My bad. You are right, a bigot can have other redeeming qualities
Skallvia
03-05-2009, 22:04
My bad. You are right, a bigot can have other redeeming qualities

But, what if he/she maintains those good qualities just to prove the point that they are better? :p
The Parkus Empire
03-05-2009, 22:06
My bad. You are right, a bigot can have other redeeming qualities

Certainly. I know a number of bigots who are loaded with redeemable qualities. Hell, even Hitler had redeemable qualities.
Dyakovo
03-05-2009, 22:08
But, what if he/she maintains those good qualities just to prove the point that they are better? :p
Then they're annoying, pretentious bigots... ;)
Certainly. I know a number of bigots who are loaded with redeemable qualities. Hell, even Hitler had redeemable qualities.
okay, already, I admitted I was wrong...
Intangelon
03-05-2009, 22:08
...and I see Intangelon and Geniasis beat me to it. This is what happens when I get distracted mid-reply and wander away from my computer for a bit. :p

Being beaten to it is usually better than being beaten with it. Of course, that depends on what it is, who's doing the beating, and how you feel about being beaten. Right, Neesika? ;)
Ledgersia
03-05-2009, 22:09
Hell, even Hitler had redeemable qualities.
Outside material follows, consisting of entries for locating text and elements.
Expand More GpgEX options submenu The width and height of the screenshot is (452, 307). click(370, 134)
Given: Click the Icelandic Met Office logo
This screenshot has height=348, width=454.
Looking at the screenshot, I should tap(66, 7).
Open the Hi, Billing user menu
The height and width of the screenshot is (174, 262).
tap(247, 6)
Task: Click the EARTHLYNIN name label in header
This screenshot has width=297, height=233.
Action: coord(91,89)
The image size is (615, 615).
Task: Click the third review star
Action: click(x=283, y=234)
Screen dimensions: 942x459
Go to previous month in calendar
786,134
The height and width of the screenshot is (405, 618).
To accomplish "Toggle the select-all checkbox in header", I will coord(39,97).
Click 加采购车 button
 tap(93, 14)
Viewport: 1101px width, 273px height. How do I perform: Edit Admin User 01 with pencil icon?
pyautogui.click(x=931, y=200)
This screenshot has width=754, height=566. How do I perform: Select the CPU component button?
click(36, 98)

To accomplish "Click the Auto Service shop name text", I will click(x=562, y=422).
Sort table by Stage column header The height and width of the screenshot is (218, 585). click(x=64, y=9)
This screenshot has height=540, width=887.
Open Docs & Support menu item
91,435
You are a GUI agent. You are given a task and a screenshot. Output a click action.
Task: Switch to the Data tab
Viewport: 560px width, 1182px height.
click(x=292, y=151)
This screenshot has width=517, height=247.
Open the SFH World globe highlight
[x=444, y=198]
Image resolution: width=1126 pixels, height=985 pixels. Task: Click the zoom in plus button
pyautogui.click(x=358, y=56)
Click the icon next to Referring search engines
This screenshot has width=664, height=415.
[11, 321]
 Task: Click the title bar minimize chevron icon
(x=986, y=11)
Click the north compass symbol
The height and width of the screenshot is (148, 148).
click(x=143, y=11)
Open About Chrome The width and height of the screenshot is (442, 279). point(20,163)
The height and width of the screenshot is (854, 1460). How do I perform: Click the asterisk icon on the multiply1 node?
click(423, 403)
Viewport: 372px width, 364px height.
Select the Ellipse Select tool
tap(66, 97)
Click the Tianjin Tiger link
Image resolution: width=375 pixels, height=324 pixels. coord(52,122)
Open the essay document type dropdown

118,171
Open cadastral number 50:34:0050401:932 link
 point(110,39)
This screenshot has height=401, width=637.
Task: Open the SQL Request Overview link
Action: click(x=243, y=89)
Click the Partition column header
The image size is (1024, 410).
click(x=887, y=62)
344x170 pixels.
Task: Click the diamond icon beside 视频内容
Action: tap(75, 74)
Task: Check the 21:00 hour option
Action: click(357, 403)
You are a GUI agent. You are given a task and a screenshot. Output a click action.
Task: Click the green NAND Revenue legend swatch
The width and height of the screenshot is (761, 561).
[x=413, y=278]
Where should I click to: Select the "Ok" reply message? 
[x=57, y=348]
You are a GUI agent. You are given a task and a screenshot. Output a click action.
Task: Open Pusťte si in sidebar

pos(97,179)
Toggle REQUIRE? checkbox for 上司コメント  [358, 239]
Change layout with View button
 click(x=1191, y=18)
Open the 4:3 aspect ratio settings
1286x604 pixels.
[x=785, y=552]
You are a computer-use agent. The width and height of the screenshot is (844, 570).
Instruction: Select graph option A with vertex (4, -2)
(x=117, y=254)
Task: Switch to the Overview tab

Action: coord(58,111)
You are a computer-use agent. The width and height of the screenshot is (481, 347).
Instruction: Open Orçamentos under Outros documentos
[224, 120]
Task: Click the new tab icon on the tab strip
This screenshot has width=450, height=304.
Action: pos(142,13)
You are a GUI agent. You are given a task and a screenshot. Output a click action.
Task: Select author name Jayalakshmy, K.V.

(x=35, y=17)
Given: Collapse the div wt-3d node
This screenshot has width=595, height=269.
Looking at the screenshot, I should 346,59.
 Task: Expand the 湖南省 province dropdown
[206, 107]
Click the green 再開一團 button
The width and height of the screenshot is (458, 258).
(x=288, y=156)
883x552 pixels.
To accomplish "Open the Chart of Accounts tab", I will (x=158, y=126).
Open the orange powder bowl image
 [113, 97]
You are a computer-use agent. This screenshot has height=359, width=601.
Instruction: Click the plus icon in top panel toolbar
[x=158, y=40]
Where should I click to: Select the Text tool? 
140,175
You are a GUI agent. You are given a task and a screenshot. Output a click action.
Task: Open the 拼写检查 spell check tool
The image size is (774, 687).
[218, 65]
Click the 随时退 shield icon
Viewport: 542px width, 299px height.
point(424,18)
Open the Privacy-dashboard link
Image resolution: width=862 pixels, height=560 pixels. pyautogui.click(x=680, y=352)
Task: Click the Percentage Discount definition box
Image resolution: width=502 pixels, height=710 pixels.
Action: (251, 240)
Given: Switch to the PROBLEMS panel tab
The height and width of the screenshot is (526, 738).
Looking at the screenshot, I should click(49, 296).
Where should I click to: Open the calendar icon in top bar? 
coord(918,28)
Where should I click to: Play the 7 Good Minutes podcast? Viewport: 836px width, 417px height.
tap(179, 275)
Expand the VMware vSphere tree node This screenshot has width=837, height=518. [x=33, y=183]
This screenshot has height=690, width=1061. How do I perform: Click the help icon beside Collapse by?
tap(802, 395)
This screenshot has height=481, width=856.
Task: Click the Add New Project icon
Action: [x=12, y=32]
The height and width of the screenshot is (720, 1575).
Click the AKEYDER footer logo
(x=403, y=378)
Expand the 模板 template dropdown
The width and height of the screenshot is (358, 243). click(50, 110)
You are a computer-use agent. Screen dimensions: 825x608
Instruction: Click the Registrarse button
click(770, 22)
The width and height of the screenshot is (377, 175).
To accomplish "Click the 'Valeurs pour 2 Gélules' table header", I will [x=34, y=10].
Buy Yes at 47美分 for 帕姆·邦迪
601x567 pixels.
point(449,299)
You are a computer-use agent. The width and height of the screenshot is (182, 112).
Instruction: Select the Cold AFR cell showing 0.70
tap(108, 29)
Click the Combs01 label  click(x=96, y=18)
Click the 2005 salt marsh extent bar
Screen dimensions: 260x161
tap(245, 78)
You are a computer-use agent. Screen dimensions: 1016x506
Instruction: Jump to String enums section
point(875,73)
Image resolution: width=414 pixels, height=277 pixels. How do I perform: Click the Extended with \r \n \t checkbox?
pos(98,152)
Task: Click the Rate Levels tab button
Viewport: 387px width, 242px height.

I agree. He was quite incompetent when it came to strategy, which is partly why Nazi Germany lost the war (thank God). That's certainly redeemable. And he did do one really good thing: Namely, kill himself.
Intangelon
03-05-2009, 22:09
Then they're annoying, pretenTious bigots... ;)

okay, already, I admitted I was wrong...

Inveterately fixed.
Poliwanacraca
03-05-2009, 22:13
Being beaten to it is usually better than being beaten with it. Of course, that depends on what it is, who's doing the beating, and how you feel about being beaten. Right, Neesika? ;)

As a certain wooden spoon learned the hard way, I am not altogether opposed to beatings. ;)
Ifreann
03-05-2009, 22:22
Freaking win. And in such style, too.
I do what I can.
As a certain wooden spoon learned the hard way, I am not altogether opposed to beatings. ;)

I expect the spoon was more concerned with exactly how much of a beating it takes before you become opposed to it. Poor Spoony, I mourn him every day. :(
Poliwanacraca
03-05-2009, 22:24
I expect the spoon was more concerned with exactly how much of a beating it takes before you become opposed to it. Poor Spoony, I mourn him every day. :(

I still wish I'd kept the spoon-pieces as a souvenir. :tongue:
Dyakovo
03-05-2009, 22:53
Inveterately fixed.

So I was typing quickly and not paying enough attention... :(
Ifreann
03-05-2009, 23:39
I still wish I'd kept the spoon-pieces as a souvenir. :tongue:

Drill a hole in one of them and wear it around your neck. Great conversation starter at parties.

"Why are you wearing a piece of a wooden spoon"
"Well........"
Blouman Empire
04-05-2009, 01:46
So he's a prude. You know what, if he doesn't like seeing people "make-out" in public too fucking bad.

To tell you the truth I don't particularly like seeing a couple making out with the guy's hand up her skirt while I am sitting down to lunch either.